Russia hits back at Obama over State of Union speech

Russia's Foreign Minister Sergei Lavrov speaks during a news conference in Moscow, January 21, 2015. Lavrov urged Washington on Wednesday to move from "diktat" to cooperation after a speech by President Barack Obama which he said showed the United States believes it is "number one". REUTERS/Maxim Shemetov (RUSSIA - Tags: POLITICS HEADSHOT)

By Gabriela Baczynska MOSCOW (Reuters) - Russia hit back on Wednesday at U.S. President Barack Obama's State of the Union speech, saying it showed the United States believes it is "number one" and seeks world domination. Obama said his country was upholding "the principle that bigger nations can't bully the small" by opposing what he called Russian aggression and supporting democracy in Ukraine, and that Russia was isolated. "The Americans have taken the course of confrontation and do not assess their own steps critically at all," Russian Foreign Minister Sergei Lavrov told a news conference. "Yesterday's speech by President Obama shows that at the center of the (U.S.) philosophy is only one thing: 'We are number one and everyone else has to recognize that' ... It shows that the United States wants all the same to dominate the world and not merely be first among equals." This phase would pass, Lavrov said, but added that it would take time for U.S. thinking on its foreign policy to become less aggressive. "I would prefer all countries to adopt the philosophy of cooperation, not 'diktat'," he said. Relations between Russia and the United States have sunk to their lowest level since the end of the Cold War, mainly because of Moscow's confrontation with the West over the crisis in Ukraine, during which the West has imposed sanctions on Russia.

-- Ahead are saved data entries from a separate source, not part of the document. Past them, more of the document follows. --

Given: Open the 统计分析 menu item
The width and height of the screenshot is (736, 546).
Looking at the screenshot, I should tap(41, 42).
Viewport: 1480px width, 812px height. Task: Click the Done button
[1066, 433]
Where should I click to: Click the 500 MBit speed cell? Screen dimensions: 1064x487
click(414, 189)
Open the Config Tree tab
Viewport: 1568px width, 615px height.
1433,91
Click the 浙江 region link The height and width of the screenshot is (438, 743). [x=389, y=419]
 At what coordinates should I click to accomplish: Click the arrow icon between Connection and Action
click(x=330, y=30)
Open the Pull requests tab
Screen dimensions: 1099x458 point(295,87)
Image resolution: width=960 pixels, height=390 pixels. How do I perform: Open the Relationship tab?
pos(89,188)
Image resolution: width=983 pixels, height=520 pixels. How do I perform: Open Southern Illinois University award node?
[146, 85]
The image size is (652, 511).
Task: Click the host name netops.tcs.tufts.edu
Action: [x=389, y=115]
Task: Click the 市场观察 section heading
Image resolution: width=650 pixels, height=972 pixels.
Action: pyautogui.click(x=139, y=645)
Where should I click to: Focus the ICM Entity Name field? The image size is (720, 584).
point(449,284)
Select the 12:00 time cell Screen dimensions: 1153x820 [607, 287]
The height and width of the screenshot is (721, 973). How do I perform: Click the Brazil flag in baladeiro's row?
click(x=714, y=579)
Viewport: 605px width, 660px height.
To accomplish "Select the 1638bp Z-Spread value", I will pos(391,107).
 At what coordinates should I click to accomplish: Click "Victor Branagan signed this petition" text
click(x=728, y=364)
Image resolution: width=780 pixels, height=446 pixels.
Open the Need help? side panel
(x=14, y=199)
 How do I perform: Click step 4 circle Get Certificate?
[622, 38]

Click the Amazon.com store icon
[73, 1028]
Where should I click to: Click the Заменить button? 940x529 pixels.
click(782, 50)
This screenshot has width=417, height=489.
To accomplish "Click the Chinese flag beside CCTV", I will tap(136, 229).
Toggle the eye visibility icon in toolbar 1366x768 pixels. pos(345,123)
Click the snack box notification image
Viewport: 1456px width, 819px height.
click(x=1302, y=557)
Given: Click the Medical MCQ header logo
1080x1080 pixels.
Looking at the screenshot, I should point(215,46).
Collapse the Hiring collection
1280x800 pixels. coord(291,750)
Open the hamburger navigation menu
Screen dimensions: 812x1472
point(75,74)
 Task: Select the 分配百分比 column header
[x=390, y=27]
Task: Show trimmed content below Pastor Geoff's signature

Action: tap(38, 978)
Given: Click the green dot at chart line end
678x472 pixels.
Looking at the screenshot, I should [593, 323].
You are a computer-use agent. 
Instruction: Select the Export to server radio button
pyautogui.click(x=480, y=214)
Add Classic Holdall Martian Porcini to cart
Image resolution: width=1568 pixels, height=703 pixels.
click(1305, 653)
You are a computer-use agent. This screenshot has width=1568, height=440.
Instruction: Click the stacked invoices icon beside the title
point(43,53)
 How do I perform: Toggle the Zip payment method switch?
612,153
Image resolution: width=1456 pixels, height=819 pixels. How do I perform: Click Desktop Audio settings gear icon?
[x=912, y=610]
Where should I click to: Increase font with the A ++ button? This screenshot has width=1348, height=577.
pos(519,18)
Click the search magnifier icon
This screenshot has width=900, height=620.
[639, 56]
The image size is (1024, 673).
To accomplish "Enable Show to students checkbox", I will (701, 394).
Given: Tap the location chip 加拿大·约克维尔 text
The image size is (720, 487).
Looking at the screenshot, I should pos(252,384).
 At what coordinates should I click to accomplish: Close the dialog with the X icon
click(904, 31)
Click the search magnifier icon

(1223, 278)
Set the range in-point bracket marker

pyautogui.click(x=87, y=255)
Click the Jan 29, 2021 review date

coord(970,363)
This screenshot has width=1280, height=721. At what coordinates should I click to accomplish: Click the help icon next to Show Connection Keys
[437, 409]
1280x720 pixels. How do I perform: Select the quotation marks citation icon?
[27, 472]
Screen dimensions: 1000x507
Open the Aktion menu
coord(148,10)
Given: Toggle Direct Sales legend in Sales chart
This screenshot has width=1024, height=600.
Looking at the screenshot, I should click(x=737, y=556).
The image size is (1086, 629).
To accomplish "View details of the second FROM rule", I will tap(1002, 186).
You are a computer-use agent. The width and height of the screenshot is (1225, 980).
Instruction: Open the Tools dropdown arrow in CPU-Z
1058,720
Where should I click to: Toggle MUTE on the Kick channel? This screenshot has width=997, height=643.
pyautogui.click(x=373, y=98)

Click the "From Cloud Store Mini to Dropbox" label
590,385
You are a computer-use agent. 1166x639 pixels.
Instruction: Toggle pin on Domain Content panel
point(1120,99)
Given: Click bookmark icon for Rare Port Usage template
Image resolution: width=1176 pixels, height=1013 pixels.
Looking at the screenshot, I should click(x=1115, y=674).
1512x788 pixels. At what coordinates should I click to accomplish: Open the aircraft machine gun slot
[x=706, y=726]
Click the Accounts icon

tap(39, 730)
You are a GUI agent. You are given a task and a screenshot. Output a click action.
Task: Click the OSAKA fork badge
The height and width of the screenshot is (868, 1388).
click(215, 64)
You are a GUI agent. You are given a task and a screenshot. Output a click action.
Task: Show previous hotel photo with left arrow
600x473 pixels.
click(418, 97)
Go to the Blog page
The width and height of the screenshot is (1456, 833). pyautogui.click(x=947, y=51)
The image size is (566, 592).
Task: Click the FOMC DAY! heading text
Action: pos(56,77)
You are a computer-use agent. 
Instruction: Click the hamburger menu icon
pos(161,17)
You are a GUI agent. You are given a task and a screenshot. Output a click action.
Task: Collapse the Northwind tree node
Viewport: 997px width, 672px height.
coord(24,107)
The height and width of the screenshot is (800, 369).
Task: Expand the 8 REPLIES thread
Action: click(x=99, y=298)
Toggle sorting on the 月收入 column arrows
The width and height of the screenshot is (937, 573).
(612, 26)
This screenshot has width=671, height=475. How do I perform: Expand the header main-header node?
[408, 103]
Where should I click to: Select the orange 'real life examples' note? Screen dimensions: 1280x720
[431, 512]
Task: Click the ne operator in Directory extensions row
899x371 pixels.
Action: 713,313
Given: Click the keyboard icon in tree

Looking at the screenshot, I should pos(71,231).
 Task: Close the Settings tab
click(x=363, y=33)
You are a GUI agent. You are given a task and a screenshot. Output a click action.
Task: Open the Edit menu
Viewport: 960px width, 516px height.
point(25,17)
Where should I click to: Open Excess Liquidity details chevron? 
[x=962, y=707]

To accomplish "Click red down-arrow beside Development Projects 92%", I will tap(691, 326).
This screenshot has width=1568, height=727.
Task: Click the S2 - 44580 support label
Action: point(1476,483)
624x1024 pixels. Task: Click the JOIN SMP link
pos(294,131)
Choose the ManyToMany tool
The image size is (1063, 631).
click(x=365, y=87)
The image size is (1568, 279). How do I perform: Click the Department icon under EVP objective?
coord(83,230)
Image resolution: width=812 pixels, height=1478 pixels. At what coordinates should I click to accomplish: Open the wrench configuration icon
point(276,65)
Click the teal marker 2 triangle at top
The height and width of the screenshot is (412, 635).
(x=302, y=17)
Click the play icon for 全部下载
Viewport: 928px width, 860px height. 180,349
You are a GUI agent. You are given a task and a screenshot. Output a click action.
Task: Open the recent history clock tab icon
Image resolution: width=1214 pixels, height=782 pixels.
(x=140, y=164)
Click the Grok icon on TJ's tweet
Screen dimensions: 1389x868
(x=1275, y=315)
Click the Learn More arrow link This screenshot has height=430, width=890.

Lavrov said ties between Moscow and Washington had "seriously deteriorated" in 2014 and called for "constructive cooperation", including on Iran and Syria. Washington and the West say Moscow is the driving force behind a rebellion by pro-Russian separatists in east Ukraine and provides them with arms and troops. Russia denies this. Lavrov drew a parallel between the "Maidan" protests in Kiev that culminated in the overthrow last year of Moscow-backed Viktor Yanukovich as president, and violence in the U.S. town of Ferguson over a court decision that fueled racial tensions. He quoted Obama as saying that destroying property in rioting was criminal and should be prosecuted. "No one in the West said anything similar about what was happening on the Maidan. No one. And buildings and people were set ablaze," he said, accusing the West of reverting to double standards. (Additional reporting by Lidia Kelly and Thomas Grove, Writing by Gabriela Baczynska, Editing by Timothy Heritage)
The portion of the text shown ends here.